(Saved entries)

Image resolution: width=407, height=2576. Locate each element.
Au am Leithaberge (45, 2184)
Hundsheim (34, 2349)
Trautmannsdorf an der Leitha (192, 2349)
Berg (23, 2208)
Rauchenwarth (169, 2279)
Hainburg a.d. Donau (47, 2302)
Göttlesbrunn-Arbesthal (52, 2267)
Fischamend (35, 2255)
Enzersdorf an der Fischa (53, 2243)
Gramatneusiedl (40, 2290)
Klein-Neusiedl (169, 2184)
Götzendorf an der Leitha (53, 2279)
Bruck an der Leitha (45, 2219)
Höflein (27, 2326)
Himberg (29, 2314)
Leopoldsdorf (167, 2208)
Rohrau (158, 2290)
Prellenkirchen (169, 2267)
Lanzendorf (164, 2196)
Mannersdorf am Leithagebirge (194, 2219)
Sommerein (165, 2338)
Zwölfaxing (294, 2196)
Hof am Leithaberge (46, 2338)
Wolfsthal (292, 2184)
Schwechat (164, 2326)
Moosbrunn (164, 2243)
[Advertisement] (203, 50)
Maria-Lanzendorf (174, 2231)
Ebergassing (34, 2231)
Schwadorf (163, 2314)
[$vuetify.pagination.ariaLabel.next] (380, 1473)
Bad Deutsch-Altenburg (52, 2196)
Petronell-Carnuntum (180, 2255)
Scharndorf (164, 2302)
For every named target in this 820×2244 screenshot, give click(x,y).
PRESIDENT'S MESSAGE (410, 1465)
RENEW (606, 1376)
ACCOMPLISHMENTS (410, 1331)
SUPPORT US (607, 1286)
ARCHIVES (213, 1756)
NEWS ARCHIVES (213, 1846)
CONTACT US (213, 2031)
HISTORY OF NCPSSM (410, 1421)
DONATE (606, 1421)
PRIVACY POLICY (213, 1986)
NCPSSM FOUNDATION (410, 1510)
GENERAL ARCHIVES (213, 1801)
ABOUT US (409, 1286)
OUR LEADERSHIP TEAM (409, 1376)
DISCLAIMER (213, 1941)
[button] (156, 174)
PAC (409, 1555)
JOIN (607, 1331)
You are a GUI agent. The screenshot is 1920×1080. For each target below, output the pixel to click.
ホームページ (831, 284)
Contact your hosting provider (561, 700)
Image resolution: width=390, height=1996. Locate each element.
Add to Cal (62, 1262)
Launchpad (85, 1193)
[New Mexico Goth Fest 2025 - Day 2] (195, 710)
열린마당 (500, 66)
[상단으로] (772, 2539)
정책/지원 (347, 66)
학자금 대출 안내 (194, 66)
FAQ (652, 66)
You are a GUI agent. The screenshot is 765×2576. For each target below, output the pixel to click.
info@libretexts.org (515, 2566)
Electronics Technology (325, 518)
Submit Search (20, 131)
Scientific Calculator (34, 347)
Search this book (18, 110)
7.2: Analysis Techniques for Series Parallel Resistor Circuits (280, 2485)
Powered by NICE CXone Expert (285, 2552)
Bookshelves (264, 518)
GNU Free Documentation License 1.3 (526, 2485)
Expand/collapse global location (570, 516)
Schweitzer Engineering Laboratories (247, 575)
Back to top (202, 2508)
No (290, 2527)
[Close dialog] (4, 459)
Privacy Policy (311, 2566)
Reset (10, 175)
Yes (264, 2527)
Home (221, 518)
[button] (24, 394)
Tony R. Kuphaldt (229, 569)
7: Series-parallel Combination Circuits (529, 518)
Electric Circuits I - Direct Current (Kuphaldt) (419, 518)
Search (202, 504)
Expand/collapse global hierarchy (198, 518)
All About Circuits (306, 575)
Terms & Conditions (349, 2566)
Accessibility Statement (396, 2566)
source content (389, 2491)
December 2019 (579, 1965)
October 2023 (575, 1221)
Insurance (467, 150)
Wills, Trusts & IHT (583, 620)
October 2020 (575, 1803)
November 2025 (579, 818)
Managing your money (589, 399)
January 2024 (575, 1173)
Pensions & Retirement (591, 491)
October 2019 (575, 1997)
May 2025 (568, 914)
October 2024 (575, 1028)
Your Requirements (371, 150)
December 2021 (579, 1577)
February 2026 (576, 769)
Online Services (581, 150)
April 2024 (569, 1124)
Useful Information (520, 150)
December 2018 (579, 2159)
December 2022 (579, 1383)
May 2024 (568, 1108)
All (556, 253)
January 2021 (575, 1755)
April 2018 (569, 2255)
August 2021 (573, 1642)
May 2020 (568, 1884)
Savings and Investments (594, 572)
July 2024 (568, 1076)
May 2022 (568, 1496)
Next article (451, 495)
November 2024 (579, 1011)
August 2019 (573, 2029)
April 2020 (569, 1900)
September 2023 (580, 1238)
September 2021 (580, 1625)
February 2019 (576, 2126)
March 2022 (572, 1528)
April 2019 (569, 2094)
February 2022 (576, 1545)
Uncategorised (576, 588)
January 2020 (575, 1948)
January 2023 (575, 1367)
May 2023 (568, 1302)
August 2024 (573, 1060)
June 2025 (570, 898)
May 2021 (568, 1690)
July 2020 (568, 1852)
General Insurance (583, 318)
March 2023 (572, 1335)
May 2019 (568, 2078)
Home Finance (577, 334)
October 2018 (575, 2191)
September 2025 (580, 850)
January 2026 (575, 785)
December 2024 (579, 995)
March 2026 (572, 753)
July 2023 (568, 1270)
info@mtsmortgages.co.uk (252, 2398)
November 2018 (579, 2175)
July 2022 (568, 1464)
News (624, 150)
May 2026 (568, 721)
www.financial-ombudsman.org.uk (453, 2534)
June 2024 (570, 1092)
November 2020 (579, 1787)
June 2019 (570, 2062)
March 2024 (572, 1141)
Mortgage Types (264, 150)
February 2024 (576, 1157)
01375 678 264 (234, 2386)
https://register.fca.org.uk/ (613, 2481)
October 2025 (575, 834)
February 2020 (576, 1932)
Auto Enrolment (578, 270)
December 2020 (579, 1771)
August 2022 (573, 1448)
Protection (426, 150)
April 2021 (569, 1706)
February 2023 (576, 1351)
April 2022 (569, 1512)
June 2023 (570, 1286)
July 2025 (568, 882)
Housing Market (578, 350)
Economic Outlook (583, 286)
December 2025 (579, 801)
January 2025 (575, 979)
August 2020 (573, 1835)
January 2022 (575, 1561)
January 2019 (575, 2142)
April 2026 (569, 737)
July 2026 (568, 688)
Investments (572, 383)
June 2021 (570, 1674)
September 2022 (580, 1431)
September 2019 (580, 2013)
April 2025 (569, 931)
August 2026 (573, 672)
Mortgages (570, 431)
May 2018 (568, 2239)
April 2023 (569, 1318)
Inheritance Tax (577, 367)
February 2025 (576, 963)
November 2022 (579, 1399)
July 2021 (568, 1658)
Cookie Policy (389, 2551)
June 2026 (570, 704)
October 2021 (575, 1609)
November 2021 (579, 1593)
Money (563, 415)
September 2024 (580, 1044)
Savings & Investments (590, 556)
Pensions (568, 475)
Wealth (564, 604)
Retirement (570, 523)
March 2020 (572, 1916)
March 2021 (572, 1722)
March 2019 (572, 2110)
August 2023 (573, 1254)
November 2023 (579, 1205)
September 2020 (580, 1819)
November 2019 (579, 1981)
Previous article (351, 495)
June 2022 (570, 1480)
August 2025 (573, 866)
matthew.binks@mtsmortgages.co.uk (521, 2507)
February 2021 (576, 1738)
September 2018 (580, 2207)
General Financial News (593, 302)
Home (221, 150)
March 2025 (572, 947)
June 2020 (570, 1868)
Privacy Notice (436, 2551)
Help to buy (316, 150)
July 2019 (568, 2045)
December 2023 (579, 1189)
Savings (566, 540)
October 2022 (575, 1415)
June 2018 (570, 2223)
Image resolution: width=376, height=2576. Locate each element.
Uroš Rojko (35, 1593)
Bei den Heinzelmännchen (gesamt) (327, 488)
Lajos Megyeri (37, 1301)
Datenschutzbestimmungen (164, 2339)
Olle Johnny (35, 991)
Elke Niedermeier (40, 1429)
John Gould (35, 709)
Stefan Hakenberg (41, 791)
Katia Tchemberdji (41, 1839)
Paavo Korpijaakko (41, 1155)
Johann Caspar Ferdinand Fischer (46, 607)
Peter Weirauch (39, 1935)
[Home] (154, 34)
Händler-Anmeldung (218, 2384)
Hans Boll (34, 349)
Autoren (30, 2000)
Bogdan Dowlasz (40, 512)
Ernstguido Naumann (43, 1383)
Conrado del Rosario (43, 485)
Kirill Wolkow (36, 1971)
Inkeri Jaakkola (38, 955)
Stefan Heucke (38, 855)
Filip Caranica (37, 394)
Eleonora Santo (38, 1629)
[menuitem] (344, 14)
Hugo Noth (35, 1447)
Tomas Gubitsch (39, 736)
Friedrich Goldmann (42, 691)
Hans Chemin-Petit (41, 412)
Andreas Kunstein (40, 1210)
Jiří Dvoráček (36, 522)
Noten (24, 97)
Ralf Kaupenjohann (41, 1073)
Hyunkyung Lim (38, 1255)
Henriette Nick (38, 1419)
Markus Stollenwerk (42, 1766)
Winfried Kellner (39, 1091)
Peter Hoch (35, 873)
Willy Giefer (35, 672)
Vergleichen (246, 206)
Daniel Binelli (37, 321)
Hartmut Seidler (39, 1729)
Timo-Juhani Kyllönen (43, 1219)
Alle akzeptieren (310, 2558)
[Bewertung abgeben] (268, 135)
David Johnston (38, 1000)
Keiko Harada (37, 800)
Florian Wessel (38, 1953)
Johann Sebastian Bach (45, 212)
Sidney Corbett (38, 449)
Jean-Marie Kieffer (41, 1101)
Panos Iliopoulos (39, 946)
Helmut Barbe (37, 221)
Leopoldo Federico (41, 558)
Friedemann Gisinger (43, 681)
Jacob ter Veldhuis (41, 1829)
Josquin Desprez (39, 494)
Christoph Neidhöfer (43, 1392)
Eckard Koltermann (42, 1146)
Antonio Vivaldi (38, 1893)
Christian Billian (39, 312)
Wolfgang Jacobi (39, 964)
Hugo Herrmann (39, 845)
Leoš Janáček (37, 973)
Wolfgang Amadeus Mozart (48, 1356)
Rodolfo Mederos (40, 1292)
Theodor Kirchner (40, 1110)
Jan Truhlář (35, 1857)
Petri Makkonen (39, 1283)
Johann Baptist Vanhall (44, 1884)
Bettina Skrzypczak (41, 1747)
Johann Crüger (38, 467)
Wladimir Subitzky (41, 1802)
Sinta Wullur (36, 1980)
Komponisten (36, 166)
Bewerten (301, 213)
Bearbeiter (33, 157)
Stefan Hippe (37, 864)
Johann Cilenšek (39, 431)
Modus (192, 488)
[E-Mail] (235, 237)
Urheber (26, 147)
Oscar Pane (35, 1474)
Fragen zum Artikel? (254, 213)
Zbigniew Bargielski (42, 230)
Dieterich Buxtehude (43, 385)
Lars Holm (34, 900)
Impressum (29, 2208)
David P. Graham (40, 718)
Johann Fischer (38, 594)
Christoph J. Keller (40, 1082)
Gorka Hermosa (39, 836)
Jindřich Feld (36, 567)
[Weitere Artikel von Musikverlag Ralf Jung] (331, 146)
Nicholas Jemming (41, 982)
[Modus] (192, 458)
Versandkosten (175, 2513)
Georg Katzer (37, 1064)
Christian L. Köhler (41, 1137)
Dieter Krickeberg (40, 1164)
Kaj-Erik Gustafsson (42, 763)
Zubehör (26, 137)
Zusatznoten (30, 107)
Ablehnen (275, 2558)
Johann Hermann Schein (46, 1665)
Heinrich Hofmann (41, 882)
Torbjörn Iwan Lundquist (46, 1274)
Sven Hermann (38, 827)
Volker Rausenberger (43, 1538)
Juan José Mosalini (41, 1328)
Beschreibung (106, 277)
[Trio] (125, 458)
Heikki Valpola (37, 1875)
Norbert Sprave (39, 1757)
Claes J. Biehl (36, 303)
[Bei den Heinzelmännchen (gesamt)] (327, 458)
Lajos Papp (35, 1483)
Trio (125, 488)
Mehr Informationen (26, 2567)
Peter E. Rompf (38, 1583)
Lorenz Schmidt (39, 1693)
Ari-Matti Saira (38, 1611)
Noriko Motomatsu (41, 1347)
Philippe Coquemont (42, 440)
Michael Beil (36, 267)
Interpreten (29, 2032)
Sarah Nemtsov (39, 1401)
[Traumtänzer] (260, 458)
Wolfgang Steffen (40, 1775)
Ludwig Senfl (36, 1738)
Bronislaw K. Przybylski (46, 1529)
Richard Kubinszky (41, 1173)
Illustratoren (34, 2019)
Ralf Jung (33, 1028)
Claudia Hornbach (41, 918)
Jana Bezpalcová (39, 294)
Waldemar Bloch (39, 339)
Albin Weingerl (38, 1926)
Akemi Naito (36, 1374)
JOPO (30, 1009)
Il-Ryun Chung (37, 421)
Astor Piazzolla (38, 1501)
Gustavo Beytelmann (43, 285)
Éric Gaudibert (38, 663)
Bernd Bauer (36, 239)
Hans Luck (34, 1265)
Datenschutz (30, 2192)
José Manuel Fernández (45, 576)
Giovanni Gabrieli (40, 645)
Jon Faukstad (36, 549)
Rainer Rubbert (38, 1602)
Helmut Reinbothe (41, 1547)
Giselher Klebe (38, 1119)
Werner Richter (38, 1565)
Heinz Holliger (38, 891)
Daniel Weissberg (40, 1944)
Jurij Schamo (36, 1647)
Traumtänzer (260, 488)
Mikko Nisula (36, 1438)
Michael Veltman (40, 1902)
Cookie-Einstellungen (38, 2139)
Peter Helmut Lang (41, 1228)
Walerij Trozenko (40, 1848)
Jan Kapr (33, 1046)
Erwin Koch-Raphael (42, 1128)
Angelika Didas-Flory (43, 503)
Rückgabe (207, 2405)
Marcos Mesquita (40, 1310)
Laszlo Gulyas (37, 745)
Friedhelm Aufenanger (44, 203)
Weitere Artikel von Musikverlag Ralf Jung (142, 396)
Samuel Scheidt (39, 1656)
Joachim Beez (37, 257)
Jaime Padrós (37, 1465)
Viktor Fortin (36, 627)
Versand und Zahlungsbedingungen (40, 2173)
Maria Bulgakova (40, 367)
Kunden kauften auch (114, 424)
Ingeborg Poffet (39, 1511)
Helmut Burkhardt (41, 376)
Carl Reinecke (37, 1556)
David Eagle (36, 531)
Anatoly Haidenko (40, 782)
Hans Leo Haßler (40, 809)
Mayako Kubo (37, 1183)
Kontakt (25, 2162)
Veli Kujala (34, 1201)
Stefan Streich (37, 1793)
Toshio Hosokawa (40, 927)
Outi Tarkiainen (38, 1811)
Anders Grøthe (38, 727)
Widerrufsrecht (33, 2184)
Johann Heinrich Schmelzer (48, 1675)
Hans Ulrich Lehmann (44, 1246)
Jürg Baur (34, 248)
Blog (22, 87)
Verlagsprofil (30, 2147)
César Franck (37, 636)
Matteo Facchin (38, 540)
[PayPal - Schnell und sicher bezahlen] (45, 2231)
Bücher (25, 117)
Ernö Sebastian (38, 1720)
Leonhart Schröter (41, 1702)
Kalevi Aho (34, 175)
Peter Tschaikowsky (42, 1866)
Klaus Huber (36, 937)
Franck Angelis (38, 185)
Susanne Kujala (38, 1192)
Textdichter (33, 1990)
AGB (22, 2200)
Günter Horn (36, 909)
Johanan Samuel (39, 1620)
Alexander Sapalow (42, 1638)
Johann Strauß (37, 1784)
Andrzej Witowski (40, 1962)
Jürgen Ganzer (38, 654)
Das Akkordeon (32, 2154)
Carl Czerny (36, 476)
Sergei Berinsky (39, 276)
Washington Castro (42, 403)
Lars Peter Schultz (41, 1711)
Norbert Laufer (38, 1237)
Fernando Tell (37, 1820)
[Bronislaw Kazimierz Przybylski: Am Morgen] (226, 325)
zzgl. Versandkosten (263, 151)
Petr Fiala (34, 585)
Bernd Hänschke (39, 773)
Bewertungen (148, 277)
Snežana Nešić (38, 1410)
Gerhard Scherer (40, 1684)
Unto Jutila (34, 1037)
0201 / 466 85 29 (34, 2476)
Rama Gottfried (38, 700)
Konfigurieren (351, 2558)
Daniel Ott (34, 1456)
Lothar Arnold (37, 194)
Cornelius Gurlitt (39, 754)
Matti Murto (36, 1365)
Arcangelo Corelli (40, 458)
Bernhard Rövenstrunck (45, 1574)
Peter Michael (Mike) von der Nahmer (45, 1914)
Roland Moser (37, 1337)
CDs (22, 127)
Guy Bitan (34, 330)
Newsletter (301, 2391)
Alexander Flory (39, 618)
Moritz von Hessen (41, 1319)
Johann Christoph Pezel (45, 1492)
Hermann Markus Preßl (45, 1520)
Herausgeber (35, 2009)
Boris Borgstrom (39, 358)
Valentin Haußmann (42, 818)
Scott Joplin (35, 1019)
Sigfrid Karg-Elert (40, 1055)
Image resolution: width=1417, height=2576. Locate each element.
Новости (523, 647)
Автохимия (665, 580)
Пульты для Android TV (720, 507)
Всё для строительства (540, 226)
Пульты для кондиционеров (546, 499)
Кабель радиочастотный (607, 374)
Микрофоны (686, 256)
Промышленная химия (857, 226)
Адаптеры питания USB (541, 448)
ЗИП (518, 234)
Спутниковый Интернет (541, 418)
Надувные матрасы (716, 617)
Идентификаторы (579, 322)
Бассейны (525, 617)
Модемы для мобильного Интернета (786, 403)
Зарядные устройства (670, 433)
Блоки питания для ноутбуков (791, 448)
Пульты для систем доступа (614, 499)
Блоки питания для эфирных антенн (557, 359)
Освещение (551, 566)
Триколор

◆ WHAT YOU WILL DO: Please copy only the lines between the first line of the entries and the line with "RENEW (606, 1376)", keeping those two end lines as well, exactly as written.

◆ ANSWER TO THIS TASK:
Image resolution: width=407, height=2576. Locate each element.
Au am Leithaberge (45, 2184)
Hundsheim (34, 2349)
Trautmannsdorf an der Leitha (192, 2349)
Berg (23, 2208)
Rauchenwarth (169, 2279)
Hainburg a.d. Donau (47, 2302)
Göttlesbrunn-Arbesthal (52, 2267)
Fischamend (35, 2255)
Enzersdorf an der Fischa (53, 2243)
Gramatneusiedl (40, 2290)
Klein-Neusiedl (169, 2184)
Götzendorf an der Leitha (53, 2279)
Bruck an der Leitha (45, 2219)
Höflein (27, 2326)
Himberg (29, 2314)
Leopoldsdorf (167, 2208)
Rohrau (158, 2290)
Prellenkirchen (169, 2267)
Lanzendorf (164, 2196)
Mannersdorf am Leithagebirge (194, 2219)
Sommerein (165, 2338)
Zwölfaxing (294, 2196)
Hof am Leithaberge (46, 2338)
Wolfsthal (292, 2184)
Schwechat (164, 2326)
Moosbrunn (164, 2243)
[Advertisement] (203, 50)
Maria-Lanzendorf (174, 2231)
Ebergassing (34, 2231)
Schwadorf (163, 2314)
[$vuetify.pagination.ariaLabel.next] (380, 1473)
Bad Deutsch-Altenburg (52, 2196)
Petronell-Carnuntum (180, 2255)
Scharndorf (164, 2302)
For every named target in this 820×2244 screenshot, give click(x,y).
PRESIDENT'S MESSAGE (410, 1465)
RENEW (606, 1376)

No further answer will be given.